Collected data entries:
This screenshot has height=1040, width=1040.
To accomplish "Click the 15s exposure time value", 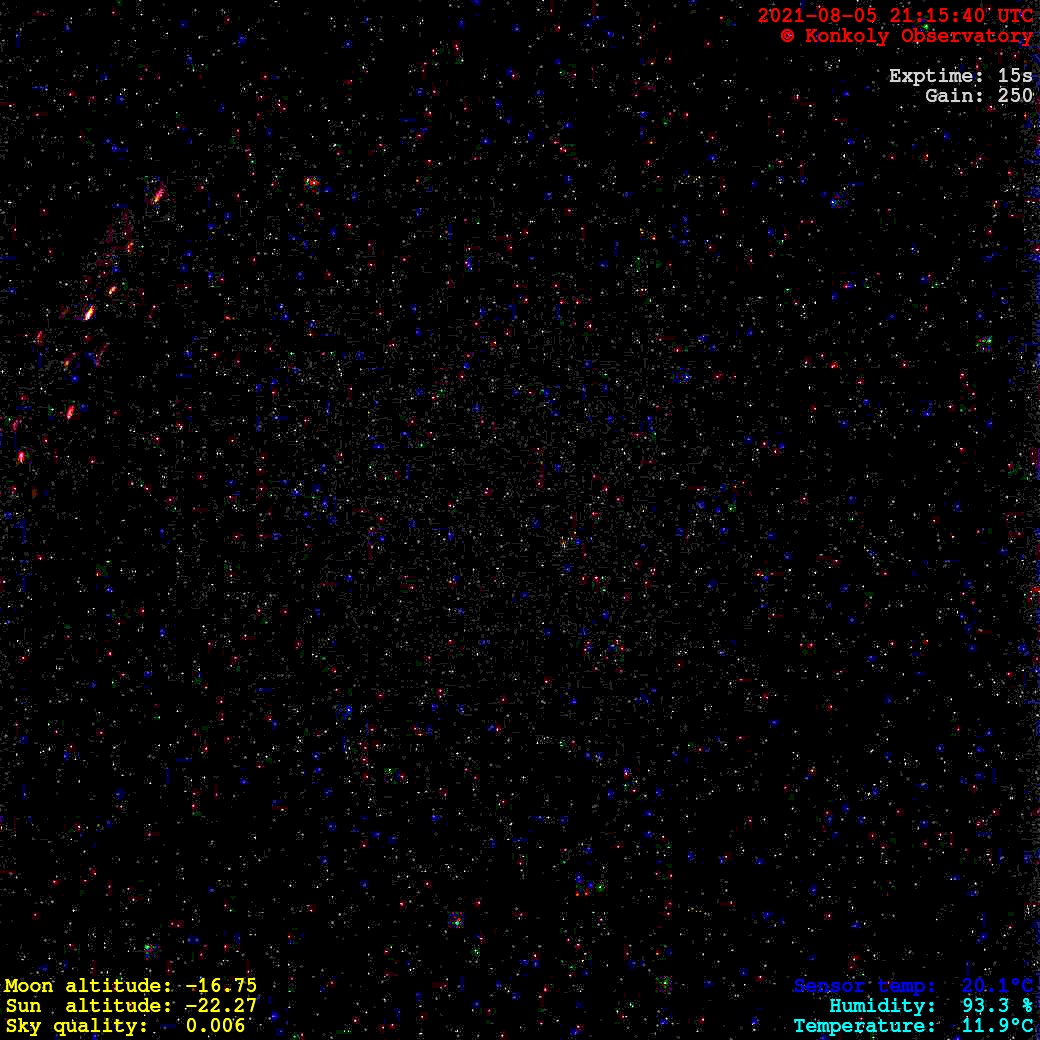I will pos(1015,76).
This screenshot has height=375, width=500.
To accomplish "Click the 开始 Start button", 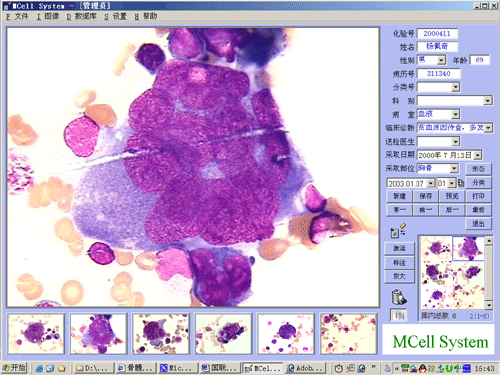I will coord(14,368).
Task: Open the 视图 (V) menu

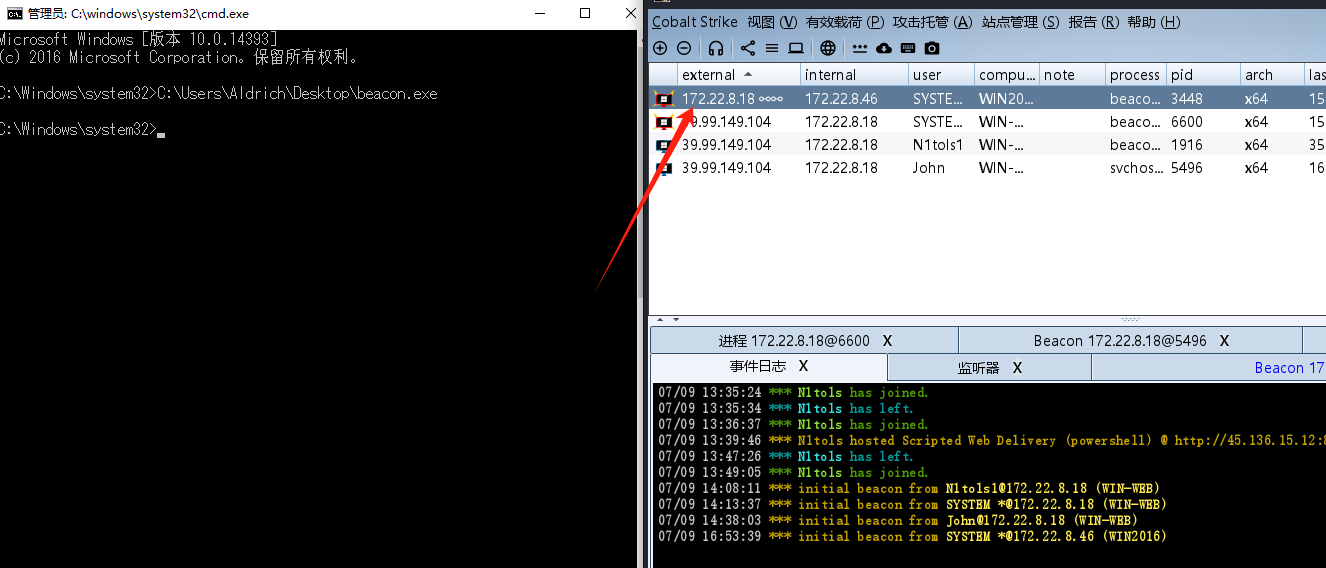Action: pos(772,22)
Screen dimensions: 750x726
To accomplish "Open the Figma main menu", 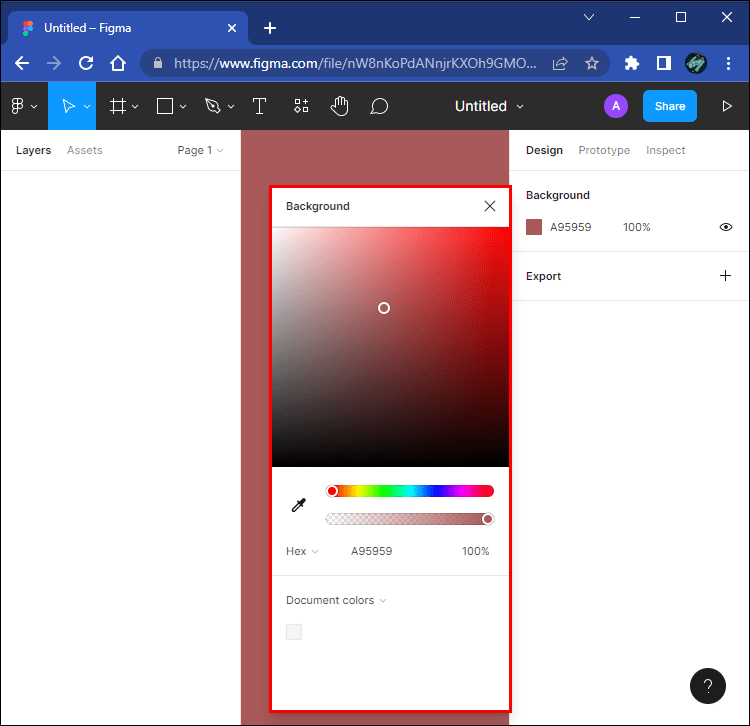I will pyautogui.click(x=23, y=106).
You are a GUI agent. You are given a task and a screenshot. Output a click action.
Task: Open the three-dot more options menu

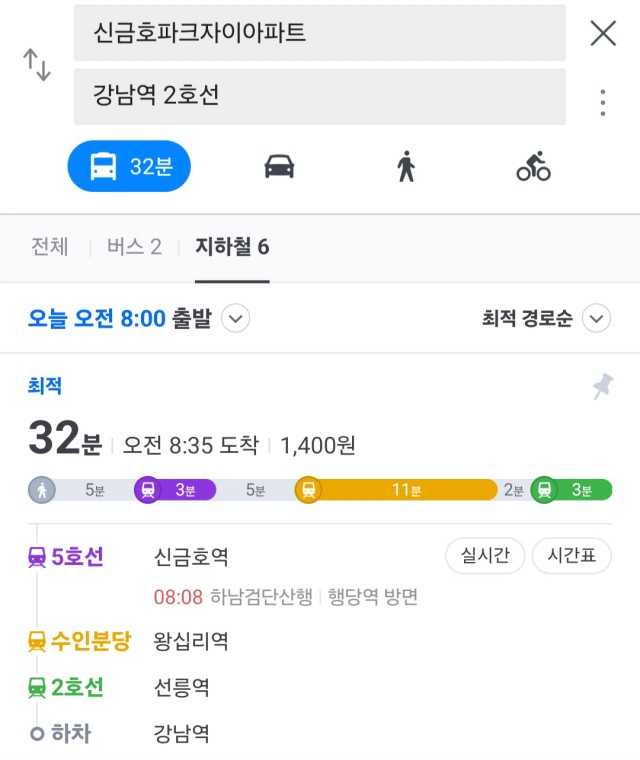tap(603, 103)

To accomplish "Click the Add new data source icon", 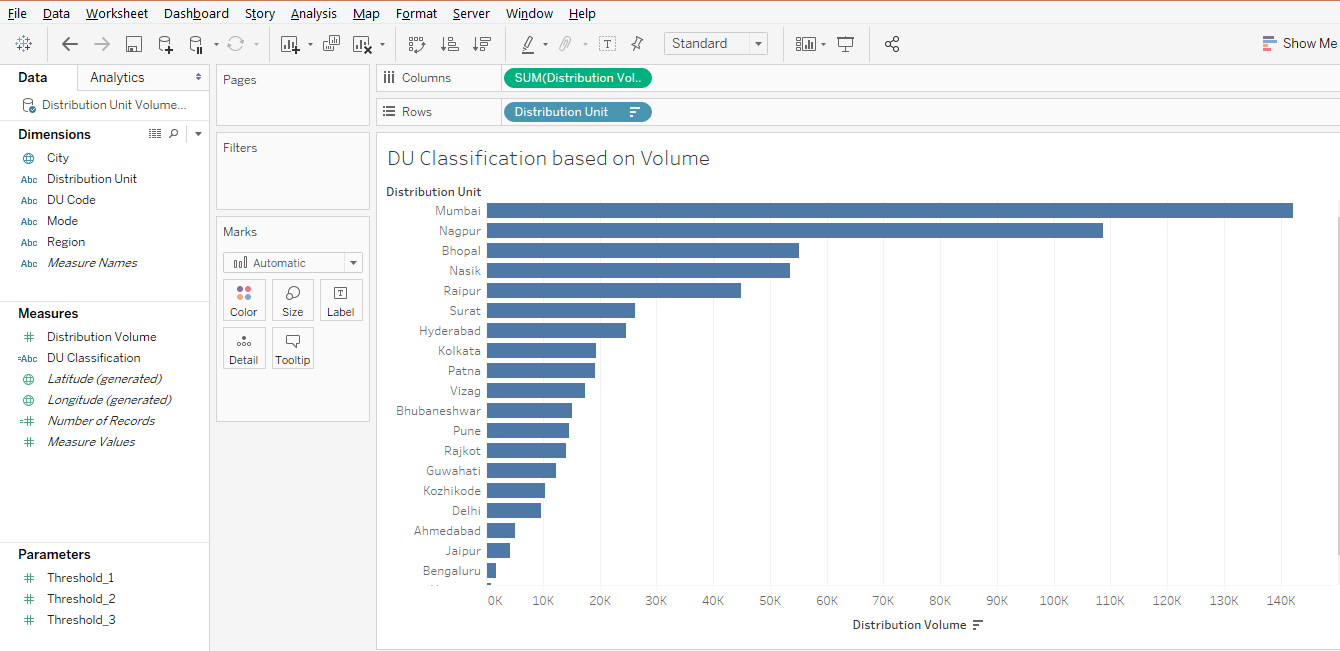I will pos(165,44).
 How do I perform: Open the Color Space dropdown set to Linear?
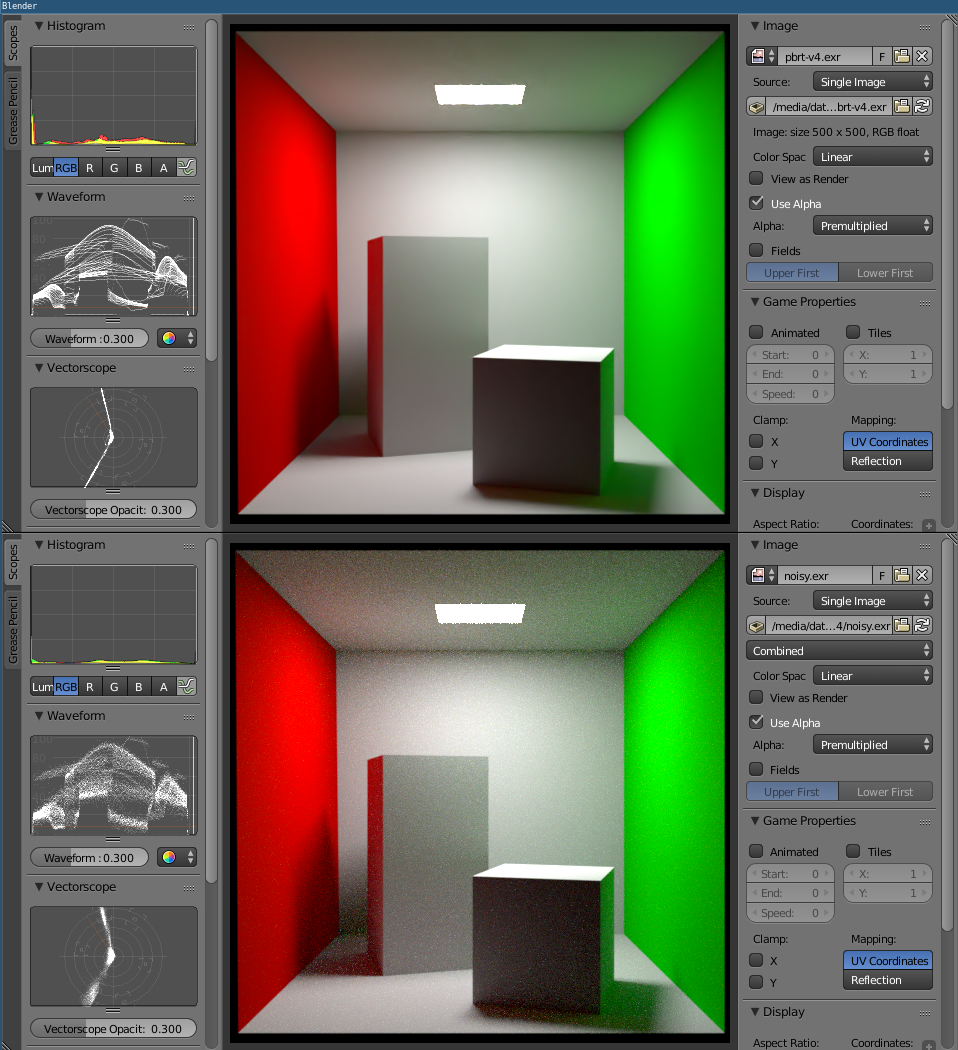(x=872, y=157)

## Your goal
Restate word for word the lines starting at the one that contains "How do I perform: Open" and ending at the last line of the data. Skip every picture.

## Expected answer
 How do I perform: Open the Color Space dropdown set to Linear?
(x=872, y=157)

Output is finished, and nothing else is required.